Most portfolio evaluation tools don’t provide clarity and confidence about the portfolio’s value and range of financial performance over time. Addressing Sufficiency requires clearly understanding the uncertain performance of the portfolio over time relative to goals. A good portfolio process shines a (sometimes painful) spotlight on the gaps between uncertain performance and goals over time, which motivates and enables real choice.
A good portfolio management tool kit builds uncertainty into project forecasts and rolls them up into an overall portfolio forecast. Because it factors in uncertainty, the portfolio forecast will show ranges of possible results and highlight risk areas, including when potential gaps between results and goals might occur and how deep those gaps might be. As a happy side effect, the process may also show unexpected upside—many feared gaps may not actually be real.
In most cases, executives realize they can meet their goals with fewer projects, resulting in better portfolio focus, less clutter, and stronger growth.

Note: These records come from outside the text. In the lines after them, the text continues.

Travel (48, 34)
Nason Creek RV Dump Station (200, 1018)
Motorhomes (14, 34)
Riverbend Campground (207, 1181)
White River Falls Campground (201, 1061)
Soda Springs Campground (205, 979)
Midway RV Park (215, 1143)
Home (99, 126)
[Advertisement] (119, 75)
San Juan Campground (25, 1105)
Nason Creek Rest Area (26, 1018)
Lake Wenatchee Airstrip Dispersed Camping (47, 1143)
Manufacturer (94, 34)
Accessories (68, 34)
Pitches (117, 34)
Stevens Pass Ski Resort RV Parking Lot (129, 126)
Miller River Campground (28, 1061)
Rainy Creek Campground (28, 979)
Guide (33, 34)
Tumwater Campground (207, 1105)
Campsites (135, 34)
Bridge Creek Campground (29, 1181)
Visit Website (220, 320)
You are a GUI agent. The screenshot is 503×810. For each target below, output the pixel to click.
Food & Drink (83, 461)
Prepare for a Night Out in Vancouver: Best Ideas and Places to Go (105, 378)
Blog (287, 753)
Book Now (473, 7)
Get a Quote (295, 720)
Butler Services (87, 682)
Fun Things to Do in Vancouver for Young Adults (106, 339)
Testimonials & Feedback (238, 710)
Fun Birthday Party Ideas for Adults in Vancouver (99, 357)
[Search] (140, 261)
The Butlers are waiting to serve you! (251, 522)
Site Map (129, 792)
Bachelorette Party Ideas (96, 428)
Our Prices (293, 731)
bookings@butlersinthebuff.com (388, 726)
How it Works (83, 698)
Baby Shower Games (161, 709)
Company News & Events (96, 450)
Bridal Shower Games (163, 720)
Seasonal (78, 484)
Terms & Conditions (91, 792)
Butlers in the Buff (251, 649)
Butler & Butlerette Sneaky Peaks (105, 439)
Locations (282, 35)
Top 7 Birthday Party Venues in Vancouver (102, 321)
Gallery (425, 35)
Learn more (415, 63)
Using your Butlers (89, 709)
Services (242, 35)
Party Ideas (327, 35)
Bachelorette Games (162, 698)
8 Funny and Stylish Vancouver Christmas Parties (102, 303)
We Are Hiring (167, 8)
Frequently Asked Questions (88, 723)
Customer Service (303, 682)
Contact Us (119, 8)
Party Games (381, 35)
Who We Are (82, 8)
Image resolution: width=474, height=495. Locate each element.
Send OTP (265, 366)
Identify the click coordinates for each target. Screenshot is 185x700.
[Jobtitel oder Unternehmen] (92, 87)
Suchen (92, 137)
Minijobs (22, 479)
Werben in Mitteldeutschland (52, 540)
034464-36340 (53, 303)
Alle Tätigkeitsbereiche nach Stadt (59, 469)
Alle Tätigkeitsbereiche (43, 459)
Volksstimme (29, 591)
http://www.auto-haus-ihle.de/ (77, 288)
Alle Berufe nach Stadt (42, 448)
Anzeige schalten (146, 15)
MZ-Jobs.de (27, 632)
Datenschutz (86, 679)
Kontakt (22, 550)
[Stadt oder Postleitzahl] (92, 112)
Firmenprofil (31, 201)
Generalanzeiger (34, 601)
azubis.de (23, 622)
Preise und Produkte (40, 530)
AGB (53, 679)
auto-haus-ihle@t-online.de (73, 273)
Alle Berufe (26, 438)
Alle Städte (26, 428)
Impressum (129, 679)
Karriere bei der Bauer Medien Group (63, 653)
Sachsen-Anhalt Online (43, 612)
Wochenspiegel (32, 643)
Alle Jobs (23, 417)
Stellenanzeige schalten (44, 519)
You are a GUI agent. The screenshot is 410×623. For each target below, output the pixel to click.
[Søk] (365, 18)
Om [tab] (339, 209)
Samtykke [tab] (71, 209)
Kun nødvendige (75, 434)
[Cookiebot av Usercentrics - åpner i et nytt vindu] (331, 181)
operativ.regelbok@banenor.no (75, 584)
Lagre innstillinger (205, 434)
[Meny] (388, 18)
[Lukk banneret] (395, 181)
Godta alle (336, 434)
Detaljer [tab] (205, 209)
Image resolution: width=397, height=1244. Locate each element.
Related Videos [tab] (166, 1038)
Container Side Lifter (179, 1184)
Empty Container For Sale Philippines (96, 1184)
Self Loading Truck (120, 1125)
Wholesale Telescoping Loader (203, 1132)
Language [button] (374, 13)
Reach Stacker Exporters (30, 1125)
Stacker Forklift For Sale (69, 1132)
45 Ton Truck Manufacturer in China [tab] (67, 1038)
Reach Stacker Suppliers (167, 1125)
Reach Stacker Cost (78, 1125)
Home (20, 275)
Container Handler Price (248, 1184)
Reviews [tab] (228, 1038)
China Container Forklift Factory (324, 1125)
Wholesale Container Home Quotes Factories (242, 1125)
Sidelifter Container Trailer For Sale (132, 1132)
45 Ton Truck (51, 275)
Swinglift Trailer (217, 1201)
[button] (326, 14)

Most portfolios are cluttered with uninspiring and mediocre projects, each of which serves a perceived tactical need. Often projects are given priority based on “strategic” handwaving that clouds the issue. Sometimes internal champions exploit company politics to ensure their projects keep their funding and stay on the development schedule. But these methods of assigning importance often ignore the significance of the project.
Figure 2. Significant projects have high expected value and/or high upside potential.
While clutter projects often seem inexpensive taken individually, this misses their opportunity cost: time and attention spent on small projects distracts from significant projects. These insignificant projects won’t move the needle for our goals or inspire our people to do something great. However, they will take actual management attention and other resources away from to other projects that could create real upside for our company. All insignificant, unimportant projects are just clutter. And many tactically important projects are also clutter, but we just don’t realize it because we don’t see their low significance.
Removing clutter from a portfolio allows us to focus on the projects that matter, ones that will make substantive contributions to achieving our goals. That includes not just managing to realize the expected value of the project as it stands today, but looking for ways to drive the value of the project to the upside that we believe is achievable.